◆ Estratto del documento ◆

Si sono delineate due varianti possibili: una basata sull´uso della
forza, l´altra su un uso della politica. La linea di frattura percorre tanto
il Consiglio di Sicurezza dell´Onu, quanto la Nato; tanto l´Europa
quanto l´America. Tutta la comunità internazionale è stata
dilaniata da questa divisione. E bisogna essere del tutto espliciti al riguardo:
la maggioranza è evidentemente contraria alla guerra contro l´Iraq,
ed è favorevole a un prolungamento della missione degli ispettori, così
come all´individuazione di misure necessarie affinché dall´Iraq
non emerga in futuro qualche pericolo. L´Amministrazione degli
Stati Uniti, al contrario, ha puntato tutto su una soluzione militare del problema
e non intende prendere in esame nessun altro argomento. Nello stesso tempo quelli
che essa considera argomenti non convincono nessuno. Ancora non erano terminati
i lavori degli ispettori e Washington già annunciava di voler risolvere
la questione con la forza. La Germania, la Francia, hanno avanzato proposte concrete
affinché il lavoro degli ispettori possa andare fino al suo compimento.
Quelle proposte sono state chiaramente sostenute dal presidente Putin.
Dal canto suo l´Iraq ha fatto passi concilianti e ha accettato l´idea
di voli di controllo ravvicinato, così come altre richieste concernenti
l´efficacia delle verifiche. Ma la direzione politica degli Stati Uniti
sembra non accorgersi di tutto questo e si comporta come se non la interessasse.
Peggio ancora: non cessa di ripetere che è pronta ad agire per conto pro-
prio, senza ascoltare nessuno. Tutti capiscono cosa comporta tutto ciò.
Prima di tutto morte e distruzione per la popolazione irachena. Ma sarà
anche un durissimo colpo all´autorità del Consiglio di Sicurezza,
caposaldo della comunità internazionale, strumento essenziale per la decisione
collettiva dei problemi della sicurezza. Ma Washington sceglie una rotta di collisione
verso coloro che sono stati suoi partner e ancora affermano di voler mantenere
una partnership strategica con gli Stati Uniti. Un tale comportamento dell´attuale
Amministrazione americana, così inspiegabile in termini politici e perfino
razionali, costringe tutti a porsi una domanda: ma davvero tutto ciò ha
a che fare con l´Iraq? Oppure l´Iraq è solo una vittima occasionale,
una specie di pretesto? Oppure si vuole oltrepassare consapevolmente la soglia
oltre la quale l´intera situazione mondiale verrà destabilizzata,
con l´obiettivo di mettere in piedi un nuovo ordine mondiale non più
guidato dal diritto, ma dalla forza? Certo, un nuovo ordine mondiale
è estremamente necessario. Ma l´Amministrazione degli Stati Uniti
sembra convinta che esso dovrà essere una dépendance di Washington,
dove si prenderanno in conto gli interessi americani e verranno ignorati gli interessi
di tutti gli altri. Questo è un errore doppio. In primo luogo
perché non è accettabile, in linea di principio e di fatto, che
gli Stati Uniti decidano da soli quali siano gli interessi da difendere e considerino
la propria sicurezza un valore superiore a quello della sicurezza collettiva.

[Righe tratte da un dataset di grounding su schermate]
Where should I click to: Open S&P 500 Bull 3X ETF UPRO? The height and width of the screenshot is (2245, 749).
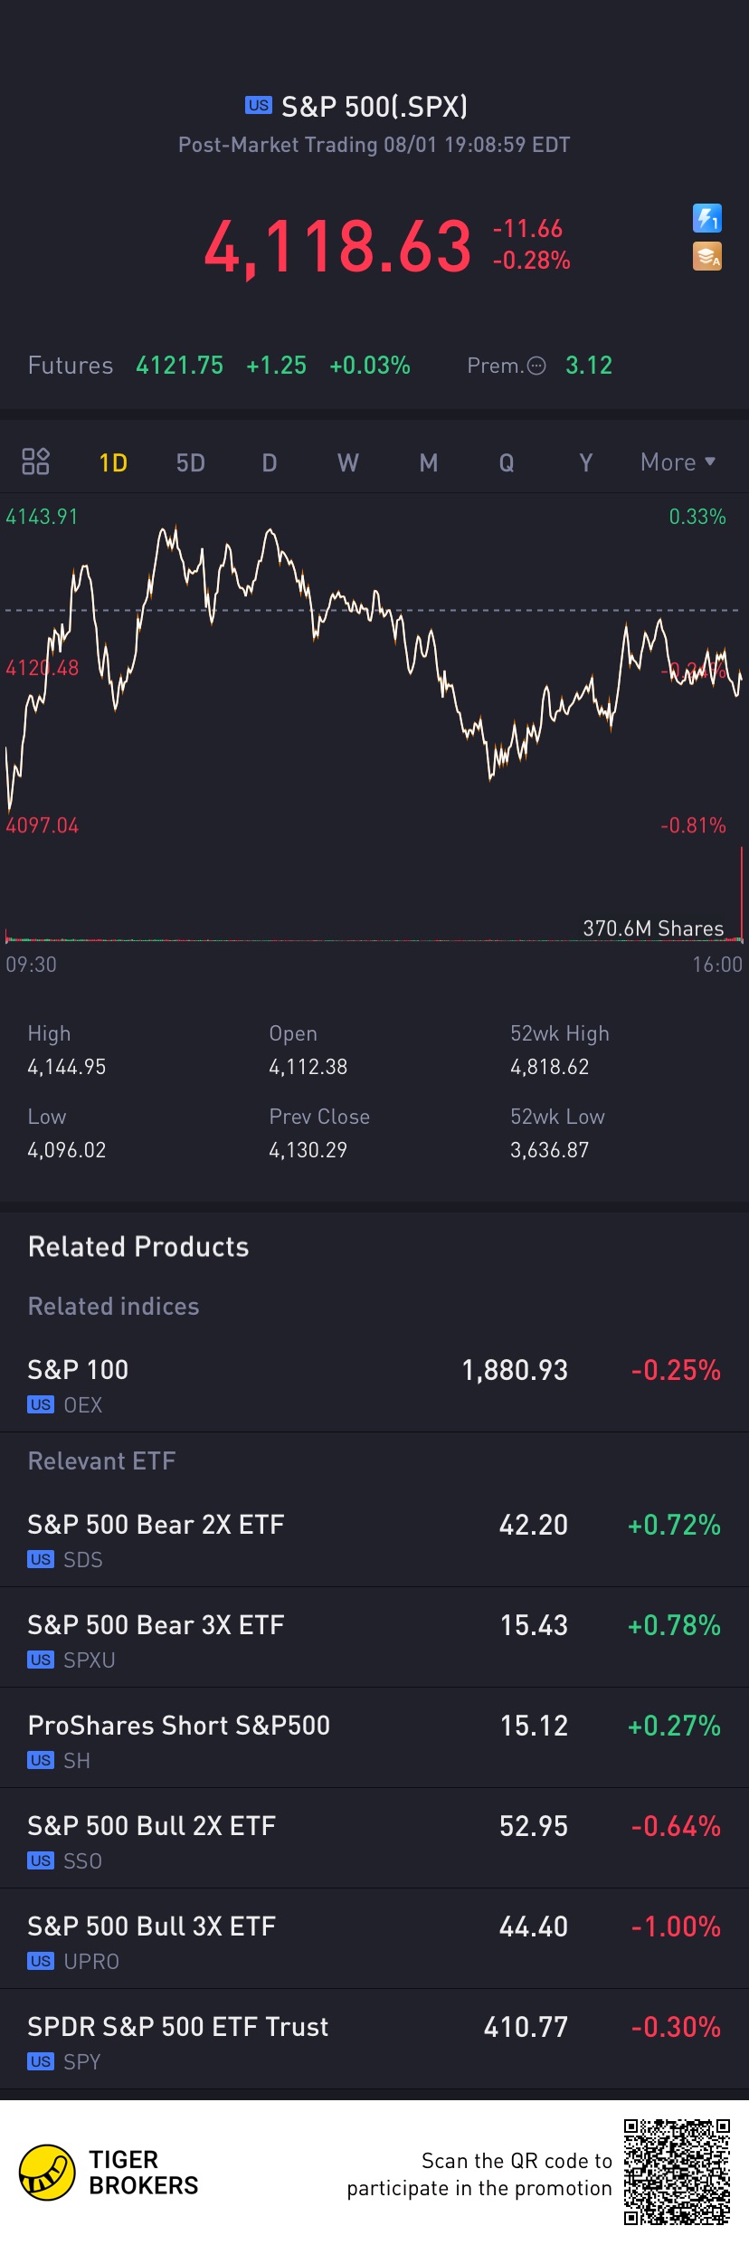coord(375,1941)
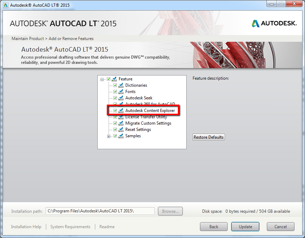Uncheck the Dictionaries feature checkbox
Screen dimensions: 305x238
click(x=115, y=85)
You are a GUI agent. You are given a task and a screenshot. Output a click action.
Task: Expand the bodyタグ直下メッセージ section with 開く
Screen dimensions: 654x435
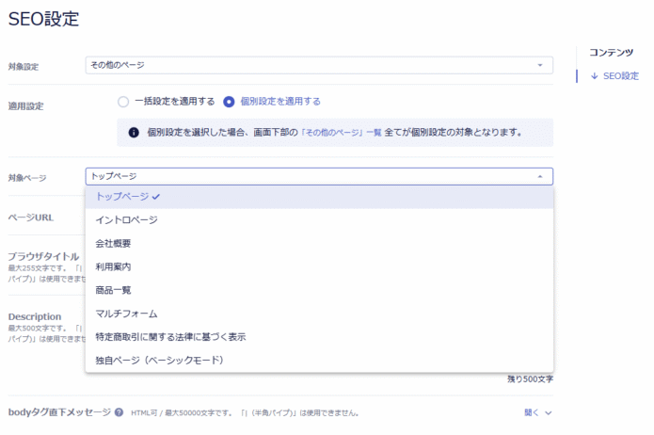(x=537, y=412)
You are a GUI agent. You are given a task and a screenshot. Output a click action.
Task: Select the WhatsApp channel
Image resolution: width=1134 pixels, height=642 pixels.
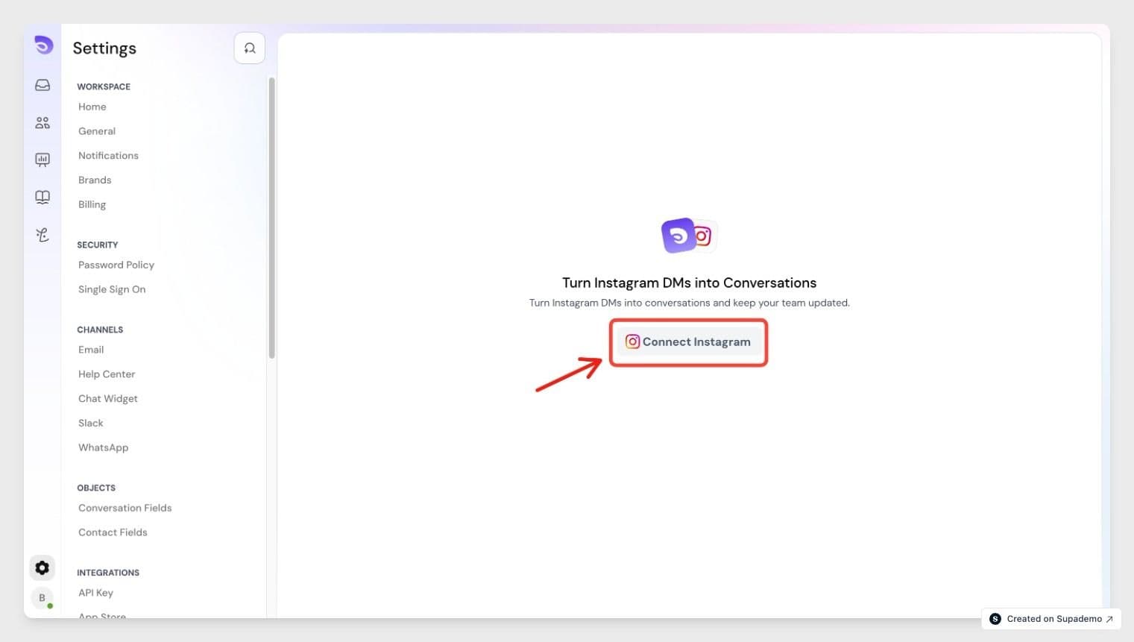point(103,447)
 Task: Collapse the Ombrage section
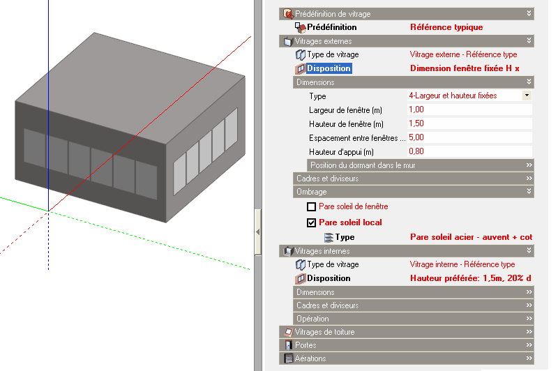tap(529, 191)
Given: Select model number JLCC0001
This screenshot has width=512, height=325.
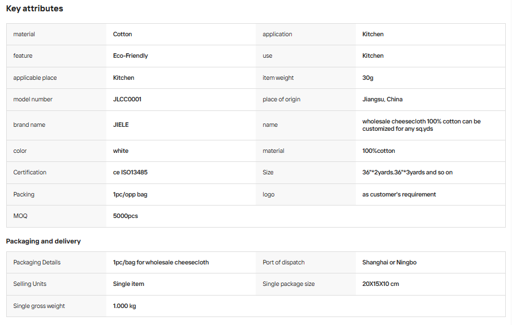Looking at the screenshot, I should pyautogui.click(x=127, y=99).
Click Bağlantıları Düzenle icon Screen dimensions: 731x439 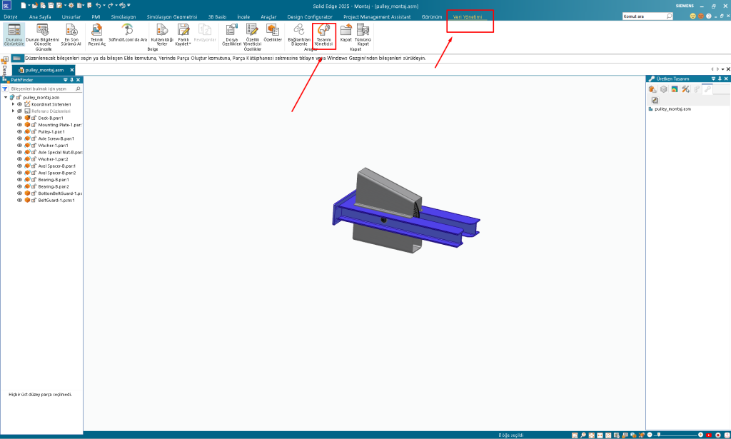click(x=298, y=34)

◆ Consegna ◆
Scrivi il seguito del brano sulla crisi irachena, cominciando subito dopo la sua ultima frase. Le voci riportate non hanno alcun ruolo nello svolgimento.

◆ Risultato dell'esercizio ◆
Il secondo errore consiste nella totale impraticabilità di questo
atteggiamento. Washington può anche volere questo risultato con tutte le
sue energie, ma esso non può essere ottenuto. Un tale, presunto, ordine
mondiale non potrà essere creato perché il resto del mondo non lo
renderà possibile. E, invece di sicurezza, gli Stati Uniti vedranno moltiplicarsi
le minacce alla loro sicurezza. E´ inevitabile ricordare all´attuale
Presidente degli Stati Uniti la conclusione cui giunse un altro Presidente degli
Stati Uniti, nell´ormai lontano 1963. Disse allora John Kennedy: se c´è
qualcuno che pensa che il futuro del pianeta si chiamerà pax americana,
allora è bene che ci ripensi, perché è un errore. O il mondo
sarà di tutti, oppure non sopravviverà. Parole profetiche. Eppure
negli ultimi tempi in America capita sempre più spesso di sentire cose
del tutto opposte a quelle sagge parole. Il XX secolo è stato il secolo
americano? Ebbene anche il XXI secolo dovrà esserlo. Allora io mi chiedo:
e per gli altri popoli e paesi resterà posto? E i loro interessi, le loro
aspirazioni, i loro piani, quelli per i loro figli e i loro nipoti, in che secolo
dovranno realizzarsi? Di questo si rendono conto in molti, anche all´interno
degli Stati Uniti. Molti capiscono che queste pretese sono semplicemente insopportabili.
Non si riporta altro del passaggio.